O Slack, fundado em 2010 por Stewart Butterfield, é um queridinho do setor, mas vem sofrendo nos últimos anos com a concorrência ferrenha do Microsoft Teams, lançado em 2017. Em número de usuários, o Slack tem 12 milhões (dado de um ano atrás) contra 115 milhões da Microsoft. Em julho deste ano, o Slack fez uma reclamação formal da Microsoft à Comissão Europeia, acusando-a de abusar da sua posição com o Office para embutir o Teams e ganhar mercado. Desde que abriu seu capital em abril de 2019, as ações do Slack nunca ultrapassaram o preço do IPO. Agora, sob as asas de outra gigante (a Salesforce vale US$ 219 bilhões), talvez se torne mais competitiva. Via New York Times (em inglês, com paywall).

Abrasel propõe “open delivery” para aumentar a competitividade entre apps de entrega de refeições

A Associação Brasileira de Bares e Restaurantes (Abrasel) está propondo uma padronização dos serviços de entrega por aplicativos.

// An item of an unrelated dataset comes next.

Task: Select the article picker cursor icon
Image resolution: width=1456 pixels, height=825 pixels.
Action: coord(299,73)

O “open delivery” facilitaria a entrada de novos players nesse mercado e o trabalho dos restaurantes, que em vez de cadastrar seus produtos várias vezes em múltiplas plataformas, faria apenas um cadastro só. Para o usuário final, a experiência nos apps não mudaria e ele ainda teria promoções exclusivas em cada um; a única diferença é que haveria mais opções.

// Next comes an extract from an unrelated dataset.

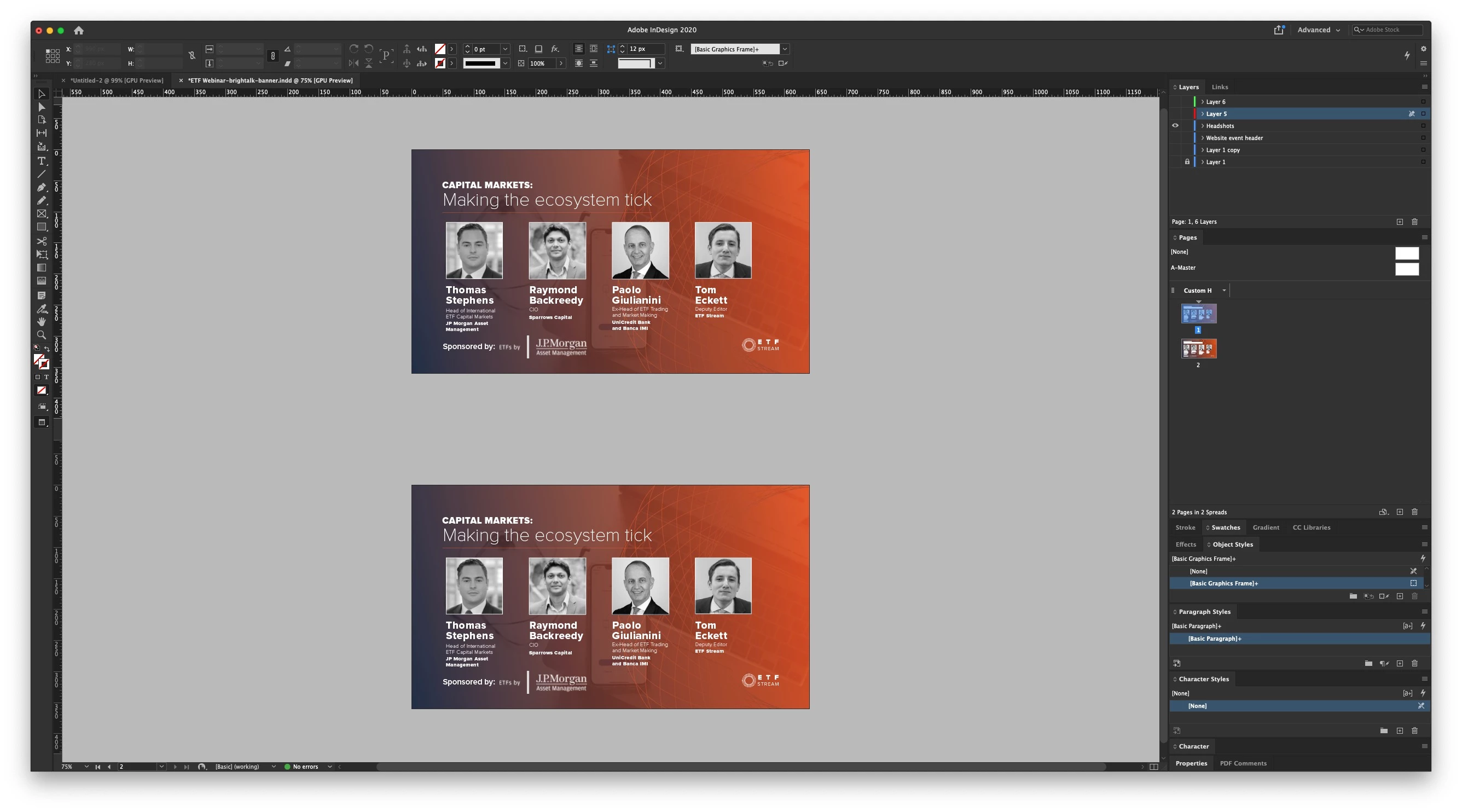
Task: Choose the Scissors tool
Action: tap(42, 241)
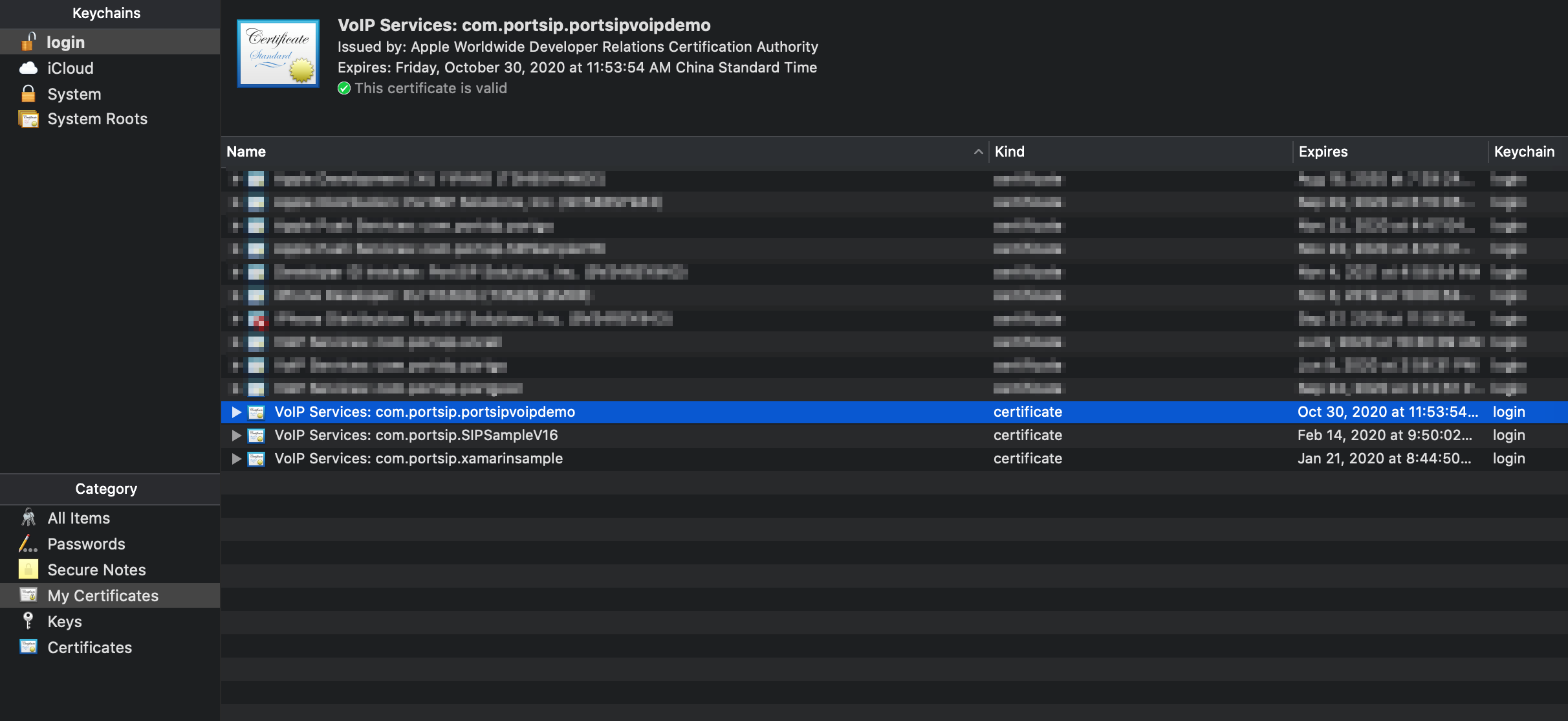Expand the xamarinsample certificate disclosure triangle

click(236, 459)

O open delivery ainda está longe de virar realidade e, para virar, terá que superar a resistência do iFood, que detém 70% do mercado brasileiro de entregas de refeições por aplicativo. Mês passado, a Rappi fez uma denúncia contra o iFood no Cade, alegando que os contratos de exclusividade que a rival fecha com restaurantes prejudica a competitividade do setor. Nesta quarta (25), a Abrasel pediu ao Cade para ingressar no processo como terceiro interessado. Via Infomoney, Folha.

Instagram copia Snapchat que copia YouTube que copia Instagram que copia TikTok…

Quem cobre plataformas de redes sociais precisa estar muito atento a dois fatores: celeridade e mesmice. Há poucos dias, o escritor Chris Stokel-Walker publicou uma coluna no Business Insider reclamando do fato de que todos os apps de redes sociais estavam copiando recursos uns dos outros. Caso em tela: os “fleets” do Twitter, ou sua versão dos famigerados stories.

No texto, Chris exalta o Snapchat que, apesar de uma ou outra escorregada, seguia apegado às suas virtudes e peculiaridades. Nesta segunda (23), quatro dias depois da coluna ir ao ar, o Snapchat ganhou o “Holofote”, que é… uma cópia do TikTok. Via Snapchat.